Everyone has embarrassing posts from their past spread across the internet, from photos that show up when you Google your name or are buried within the depths of your Facebook profile, to selfies taken during an emo teenage phase, to fanposts about One Direction or Twilight. At what point do we have the right to erase those parts of our lives from the internet?
At the Foghorn, we believe there are several things to consider as we explore this topic, mainly differentiating between stupid Facebook statuses from middle school and racist, sexist, or offensive tweets that come up to ruin your career. There is a level of accountability that needs to exist on the internet so that someone can’t post something horrific without consequence.
In a perfect world, it would be a basic human right to have everything you posted in middle school be completely erased, no questions asked. Many of us who are now college-aged came of age during the advent of social media and perhaps didn’t know how truly permanent the internet is. With that being said, as much as we’d love to erase ourselves from the digital world, it isn’t entirely realistic.
First off, no matter how old a post or photo is, once it’s out there, it’s fair game for people to take photos of, quote, or replicate it. Ideally, we would have the right to delete anything we personally posted or owned. Which then draws the question: how do you prove it was you that posted on something like a fan account, or an old Twitter account you long forgot the password to? The answer remains unclear.
We must emphasize that if you do or post something genuinely bad or offensive, you should be held responsible and shouldn’t be able to just run away from your wrongdoings. In these cases, it is up to the public to differentiate between childhood posts that no longer reflect who you are and what you stand for, and posts by people saying or doing unforgivable things, whether past or present.

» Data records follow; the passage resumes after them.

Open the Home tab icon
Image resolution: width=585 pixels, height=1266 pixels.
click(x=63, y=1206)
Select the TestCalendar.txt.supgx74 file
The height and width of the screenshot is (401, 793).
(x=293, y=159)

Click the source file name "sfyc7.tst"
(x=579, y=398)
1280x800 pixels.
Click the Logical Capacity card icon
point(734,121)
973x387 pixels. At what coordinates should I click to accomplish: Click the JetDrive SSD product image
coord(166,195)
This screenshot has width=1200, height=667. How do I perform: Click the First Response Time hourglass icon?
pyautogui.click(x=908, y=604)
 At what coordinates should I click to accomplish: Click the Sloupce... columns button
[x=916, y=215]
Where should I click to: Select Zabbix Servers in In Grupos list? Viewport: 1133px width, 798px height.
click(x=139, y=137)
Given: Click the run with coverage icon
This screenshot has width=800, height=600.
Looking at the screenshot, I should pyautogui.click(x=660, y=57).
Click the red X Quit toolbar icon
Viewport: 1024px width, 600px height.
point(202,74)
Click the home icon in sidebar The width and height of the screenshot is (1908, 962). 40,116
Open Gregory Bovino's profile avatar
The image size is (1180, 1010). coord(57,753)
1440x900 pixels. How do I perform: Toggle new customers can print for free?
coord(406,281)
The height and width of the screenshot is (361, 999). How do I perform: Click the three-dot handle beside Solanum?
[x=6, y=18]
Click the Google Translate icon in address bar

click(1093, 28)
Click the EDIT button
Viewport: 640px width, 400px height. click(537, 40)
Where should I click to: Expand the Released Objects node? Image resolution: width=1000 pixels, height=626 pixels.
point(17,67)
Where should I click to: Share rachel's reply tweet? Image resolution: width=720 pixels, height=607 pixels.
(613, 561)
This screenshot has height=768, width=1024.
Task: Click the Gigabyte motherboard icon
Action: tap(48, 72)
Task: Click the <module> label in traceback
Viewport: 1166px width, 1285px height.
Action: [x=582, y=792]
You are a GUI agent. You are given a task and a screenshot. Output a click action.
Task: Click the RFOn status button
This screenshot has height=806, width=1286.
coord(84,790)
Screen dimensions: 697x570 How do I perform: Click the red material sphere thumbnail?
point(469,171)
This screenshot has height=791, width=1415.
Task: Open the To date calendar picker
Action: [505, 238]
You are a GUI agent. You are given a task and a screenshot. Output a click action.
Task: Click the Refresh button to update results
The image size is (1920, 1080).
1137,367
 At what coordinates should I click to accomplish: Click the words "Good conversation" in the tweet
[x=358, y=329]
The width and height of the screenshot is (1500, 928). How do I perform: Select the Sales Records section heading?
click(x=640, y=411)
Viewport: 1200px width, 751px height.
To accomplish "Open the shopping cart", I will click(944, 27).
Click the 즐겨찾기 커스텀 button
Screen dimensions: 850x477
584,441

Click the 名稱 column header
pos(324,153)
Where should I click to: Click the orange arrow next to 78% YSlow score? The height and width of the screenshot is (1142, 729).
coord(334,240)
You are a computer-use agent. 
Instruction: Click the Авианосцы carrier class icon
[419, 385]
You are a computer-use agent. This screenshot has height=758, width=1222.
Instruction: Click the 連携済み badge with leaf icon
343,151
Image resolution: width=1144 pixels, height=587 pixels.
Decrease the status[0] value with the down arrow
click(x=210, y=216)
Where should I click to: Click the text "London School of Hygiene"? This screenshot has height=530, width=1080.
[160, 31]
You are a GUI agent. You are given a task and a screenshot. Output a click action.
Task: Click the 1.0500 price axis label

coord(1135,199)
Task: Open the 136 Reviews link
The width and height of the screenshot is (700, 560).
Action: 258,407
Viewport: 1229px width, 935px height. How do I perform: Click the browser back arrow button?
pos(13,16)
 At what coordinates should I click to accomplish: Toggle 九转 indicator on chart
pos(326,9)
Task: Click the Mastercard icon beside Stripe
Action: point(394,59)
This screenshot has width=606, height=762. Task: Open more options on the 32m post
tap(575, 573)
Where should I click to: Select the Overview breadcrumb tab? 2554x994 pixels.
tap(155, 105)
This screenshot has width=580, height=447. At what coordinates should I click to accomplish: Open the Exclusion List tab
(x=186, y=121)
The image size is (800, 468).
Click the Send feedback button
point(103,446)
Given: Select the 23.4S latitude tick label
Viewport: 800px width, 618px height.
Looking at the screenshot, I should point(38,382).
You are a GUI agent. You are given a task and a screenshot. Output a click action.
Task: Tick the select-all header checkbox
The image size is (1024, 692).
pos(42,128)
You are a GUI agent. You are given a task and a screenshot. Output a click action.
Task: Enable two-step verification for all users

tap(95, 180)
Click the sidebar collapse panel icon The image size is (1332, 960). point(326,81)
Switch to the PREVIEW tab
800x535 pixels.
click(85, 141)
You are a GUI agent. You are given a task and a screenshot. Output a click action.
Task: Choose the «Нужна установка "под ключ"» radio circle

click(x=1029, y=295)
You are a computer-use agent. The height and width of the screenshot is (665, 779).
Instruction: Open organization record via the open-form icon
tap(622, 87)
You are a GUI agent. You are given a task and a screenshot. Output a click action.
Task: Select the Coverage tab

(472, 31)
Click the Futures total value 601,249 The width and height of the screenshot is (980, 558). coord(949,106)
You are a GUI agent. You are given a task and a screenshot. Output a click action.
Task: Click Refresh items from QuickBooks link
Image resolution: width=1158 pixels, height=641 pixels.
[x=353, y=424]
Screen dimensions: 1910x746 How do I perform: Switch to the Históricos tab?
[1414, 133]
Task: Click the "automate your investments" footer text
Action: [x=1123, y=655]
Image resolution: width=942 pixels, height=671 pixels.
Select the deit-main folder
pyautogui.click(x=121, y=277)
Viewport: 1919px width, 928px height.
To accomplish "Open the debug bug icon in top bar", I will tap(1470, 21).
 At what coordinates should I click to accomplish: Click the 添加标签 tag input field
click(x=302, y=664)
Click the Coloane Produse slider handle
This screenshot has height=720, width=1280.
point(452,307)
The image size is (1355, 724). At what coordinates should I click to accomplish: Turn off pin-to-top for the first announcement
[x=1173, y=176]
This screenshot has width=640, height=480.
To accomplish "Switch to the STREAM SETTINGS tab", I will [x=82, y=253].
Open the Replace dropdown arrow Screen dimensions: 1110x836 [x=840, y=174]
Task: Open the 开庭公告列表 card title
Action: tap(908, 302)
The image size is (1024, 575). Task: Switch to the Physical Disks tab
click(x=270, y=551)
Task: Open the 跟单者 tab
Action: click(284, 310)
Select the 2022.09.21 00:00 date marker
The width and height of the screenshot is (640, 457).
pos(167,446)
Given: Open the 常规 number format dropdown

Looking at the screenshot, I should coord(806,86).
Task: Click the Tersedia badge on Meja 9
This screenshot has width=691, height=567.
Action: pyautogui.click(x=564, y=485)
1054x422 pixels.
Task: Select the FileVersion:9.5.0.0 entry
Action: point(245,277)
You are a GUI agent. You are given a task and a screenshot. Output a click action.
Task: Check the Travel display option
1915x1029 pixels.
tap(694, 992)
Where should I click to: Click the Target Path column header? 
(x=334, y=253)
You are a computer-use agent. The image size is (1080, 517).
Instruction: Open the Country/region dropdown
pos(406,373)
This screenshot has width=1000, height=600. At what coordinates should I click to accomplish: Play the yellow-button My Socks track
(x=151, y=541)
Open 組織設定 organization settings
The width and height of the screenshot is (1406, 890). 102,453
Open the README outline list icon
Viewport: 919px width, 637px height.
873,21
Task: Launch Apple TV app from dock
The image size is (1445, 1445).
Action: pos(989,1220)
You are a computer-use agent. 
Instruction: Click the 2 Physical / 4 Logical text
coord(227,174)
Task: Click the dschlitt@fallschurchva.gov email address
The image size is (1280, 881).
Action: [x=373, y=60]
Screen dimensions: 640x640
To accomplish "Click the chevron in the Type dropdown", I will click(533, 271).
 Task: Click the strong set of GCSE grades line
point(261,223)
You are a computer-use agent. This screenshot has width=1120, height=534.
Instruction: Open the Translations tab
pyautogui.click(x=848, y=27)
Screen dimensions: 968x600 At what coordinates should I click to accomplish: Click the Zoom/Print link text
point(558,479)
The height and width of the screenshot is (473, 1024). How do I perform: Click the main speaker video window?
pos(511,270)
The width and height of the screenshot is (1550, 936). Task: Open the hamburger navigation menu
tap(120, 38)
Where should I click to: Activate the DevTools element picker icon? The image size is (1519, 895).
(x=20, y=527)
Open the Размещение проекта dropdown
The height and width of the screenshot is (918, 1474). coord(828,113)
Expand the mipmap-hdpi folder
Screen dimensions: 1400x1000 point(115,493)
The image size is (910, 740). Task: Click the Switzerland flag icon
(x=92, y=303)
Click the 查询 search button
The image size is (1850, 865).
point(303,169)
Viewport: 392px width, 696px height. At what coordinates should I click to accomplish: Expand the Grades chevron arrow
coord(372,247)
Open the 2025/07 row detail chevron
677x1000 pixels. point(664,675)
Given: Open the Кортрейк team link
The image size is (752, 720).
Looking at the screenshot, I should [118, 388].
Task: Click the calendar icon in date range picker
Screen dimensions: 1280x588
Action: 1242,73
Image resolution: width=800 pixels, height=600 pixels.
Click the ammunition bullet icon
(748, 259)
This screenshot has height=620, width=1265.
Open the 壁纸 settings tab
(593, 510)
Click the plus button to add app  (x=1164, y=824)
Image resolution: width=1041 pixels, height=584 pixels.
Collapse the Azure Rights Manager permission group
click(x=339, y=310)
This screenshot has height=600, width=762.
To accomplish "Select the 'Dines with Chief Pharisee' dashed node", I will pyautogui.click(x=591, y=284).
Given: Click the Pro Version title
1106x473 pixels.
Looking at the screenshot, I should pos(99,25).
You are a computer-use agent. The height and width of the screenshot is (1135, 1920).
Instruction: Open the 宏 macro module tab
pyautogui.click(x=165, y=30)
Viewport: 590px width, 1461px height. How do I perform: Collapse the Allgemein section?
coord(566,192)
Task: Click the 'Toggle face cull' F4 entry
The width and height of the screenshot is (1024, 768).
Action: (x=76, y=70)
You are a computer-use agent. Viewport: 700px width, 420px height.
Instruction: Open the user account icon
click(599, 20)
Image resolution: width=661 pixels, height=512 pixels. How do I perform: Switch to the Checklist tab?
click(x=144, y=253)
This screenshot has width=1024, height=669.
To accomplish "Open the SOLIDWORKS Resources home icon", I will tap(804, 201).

With all of that in mind, so-called “cancel culture” can sometimes go too far, and we should be careful of how far we go to bring someone down. While some people deserve to be shunned for their numerous offenses, others — especially those who demonstrate that they have learned and grown from their mistakes — don’t deserve the backlash they receive. As the internet continues to progress and new norms are formed as we speak, it is nearly impossible to decide whether digital erasure is possible. However, we believe that you should have the right to delete mindless middle school posts without repercussions, but should be held accountable for any racist, misogynistic, and otherwise unacceptable posts — no matter when they were made.